⟨
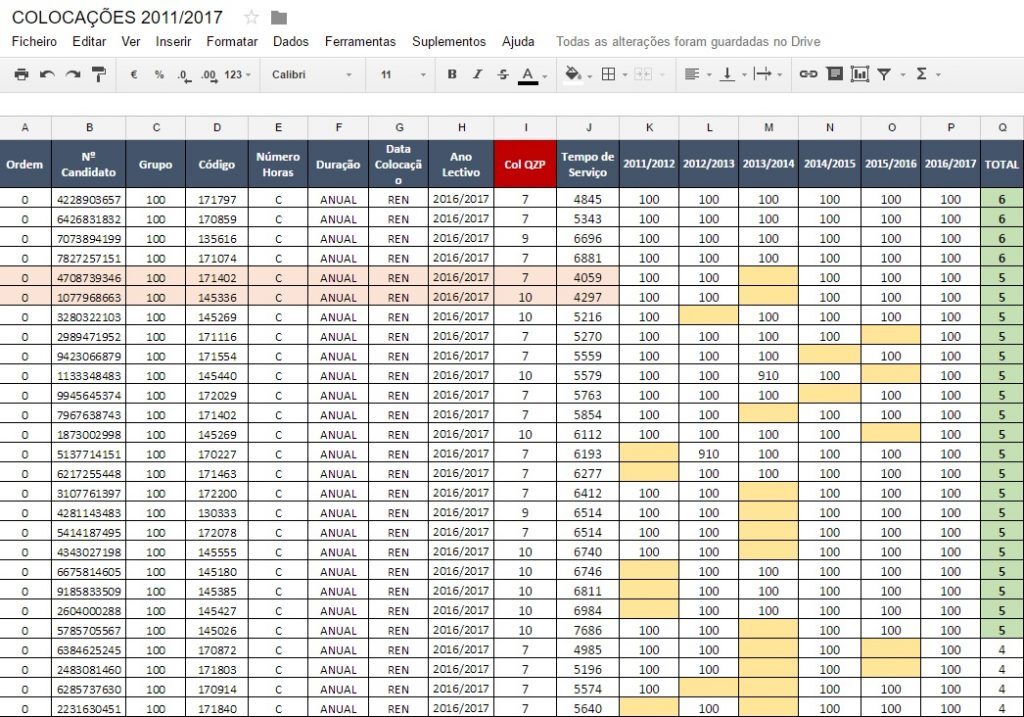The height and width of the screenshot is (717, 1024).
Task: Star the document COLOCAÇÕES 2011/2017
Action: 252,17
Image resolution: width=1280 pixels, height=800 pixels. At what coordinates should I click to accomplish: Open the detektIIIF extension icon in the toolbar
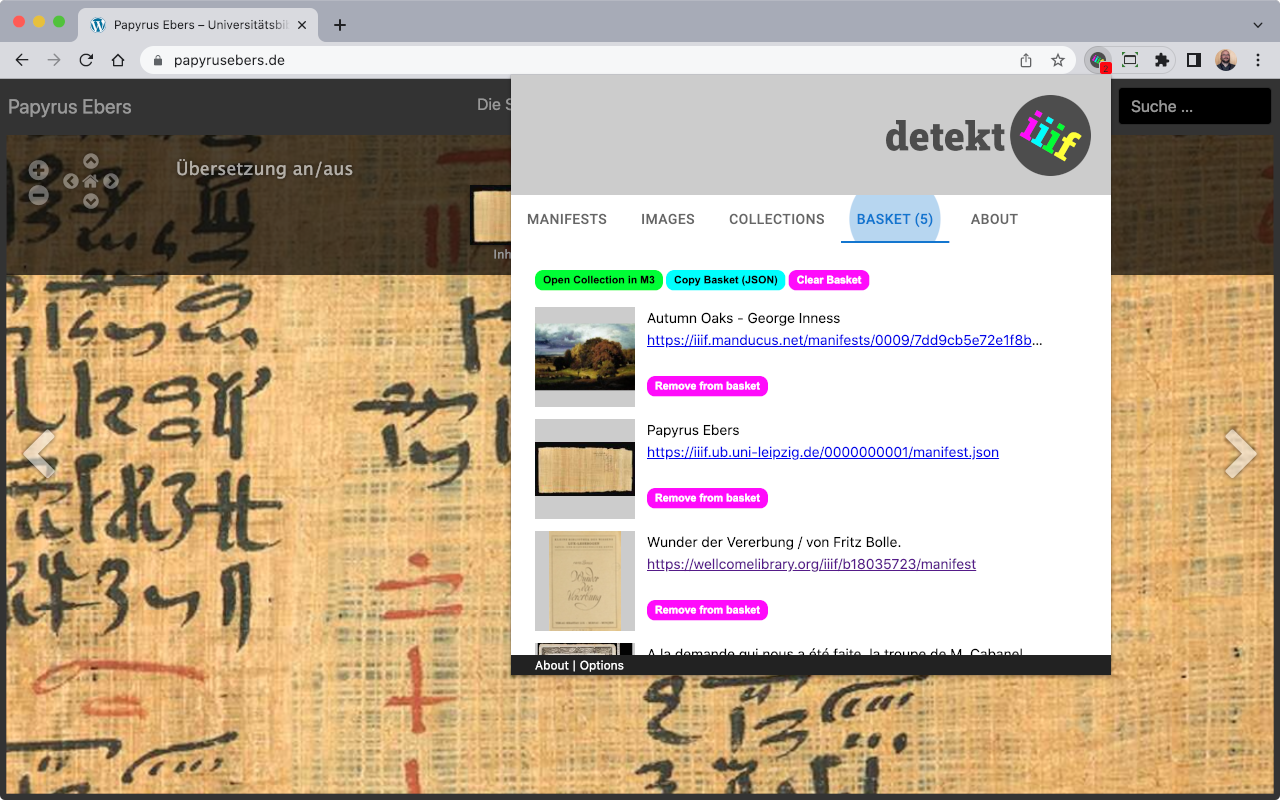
⟩
⟨
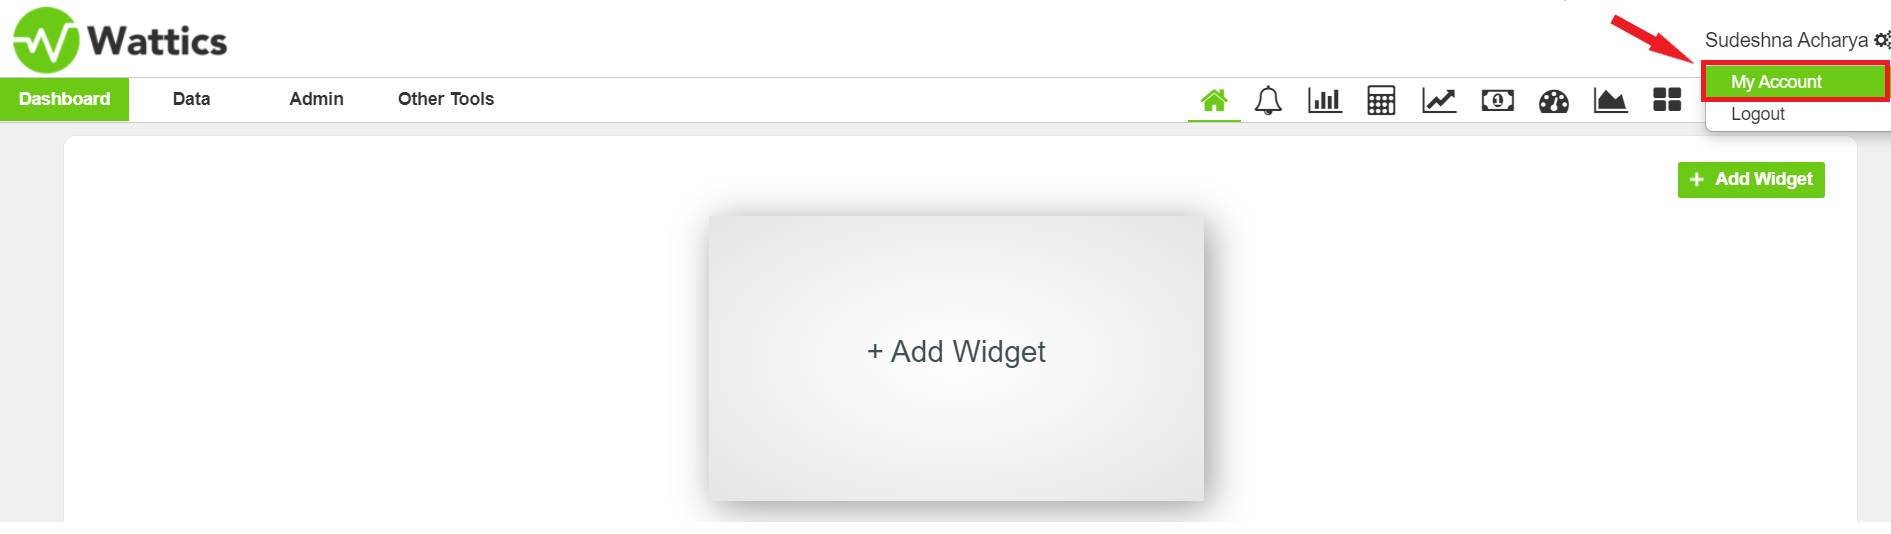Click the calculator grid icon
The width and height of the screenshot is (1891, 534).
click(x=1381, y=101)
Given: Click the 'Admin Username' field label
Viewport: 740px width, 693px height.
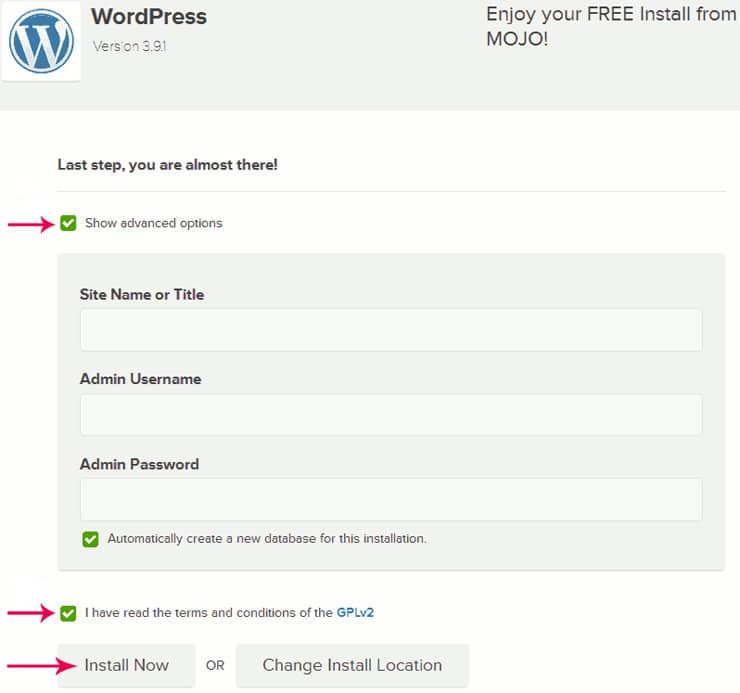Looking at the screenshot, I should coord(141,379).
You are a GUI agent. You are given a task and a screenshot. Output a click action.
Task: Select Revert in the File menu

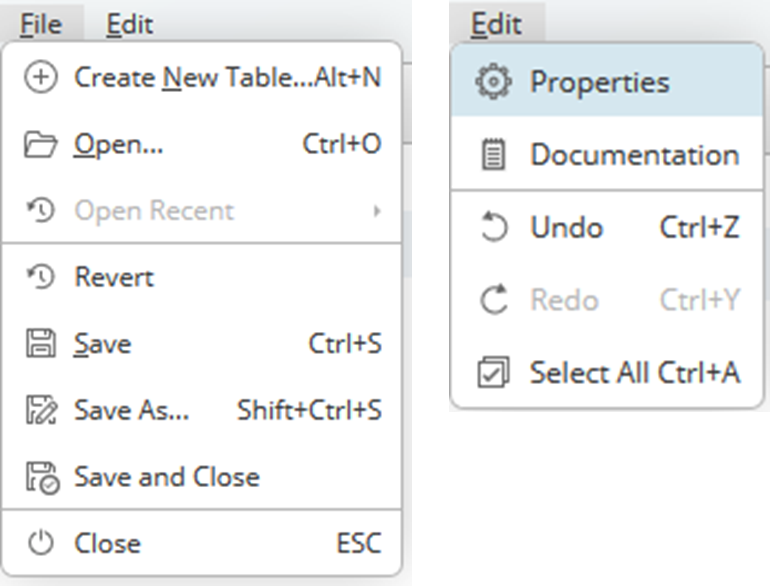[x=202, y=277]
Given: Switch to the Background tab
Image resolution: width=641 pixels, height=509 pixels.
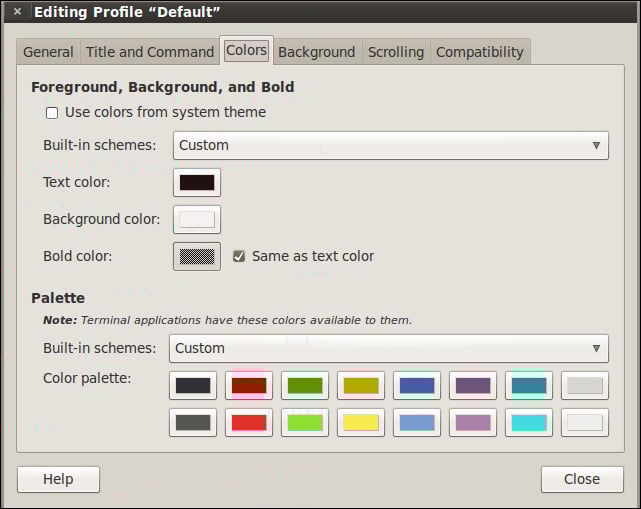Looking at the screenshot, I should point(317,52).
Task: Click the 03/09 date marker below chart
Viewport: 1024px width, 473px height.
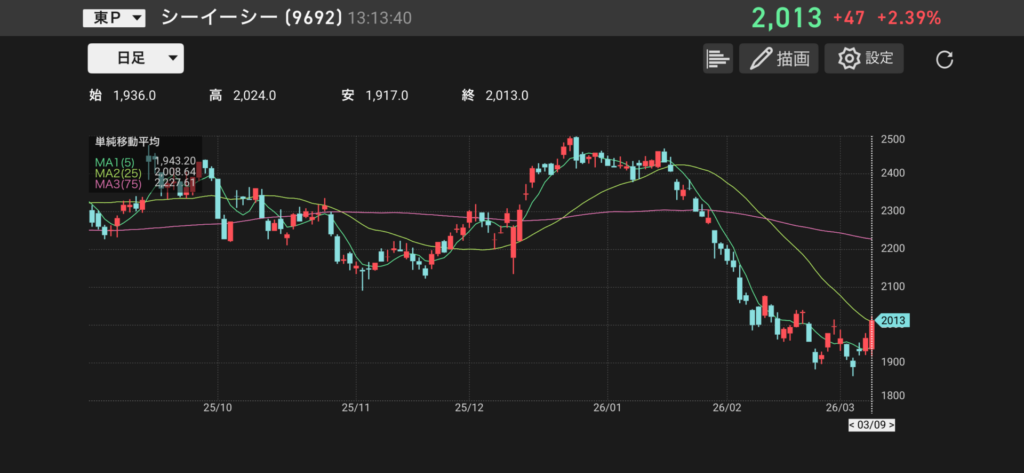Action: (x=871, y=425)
⟩
⟨
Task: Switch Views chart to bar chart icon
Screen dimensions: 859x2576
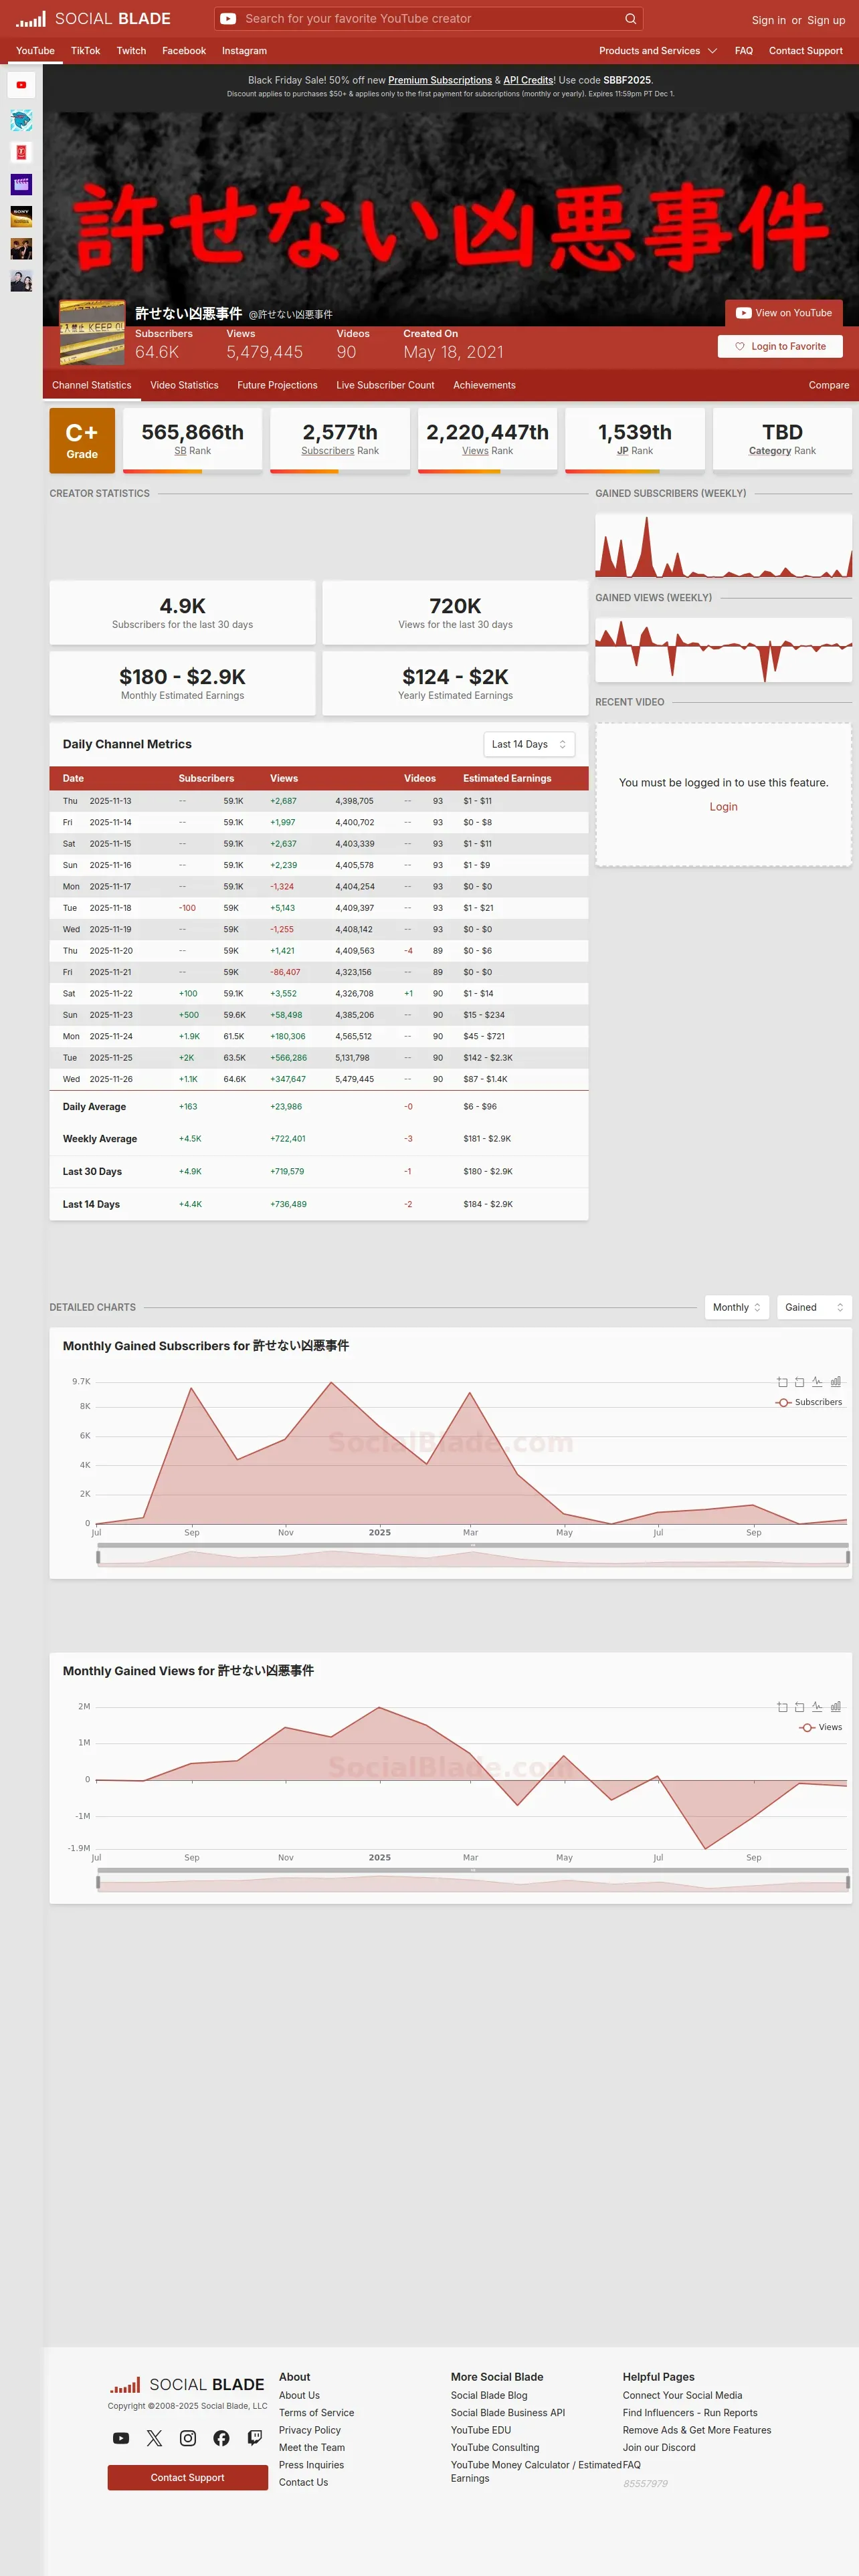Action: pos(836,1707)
⟩
TASK INSTRUCTIONS
The expected output is every line from the material above where "chart" can be found.

SOLVED EXERCISE
Task: Click the 03/09 date marker below chart
Task: Switch Views chart to bar chart icon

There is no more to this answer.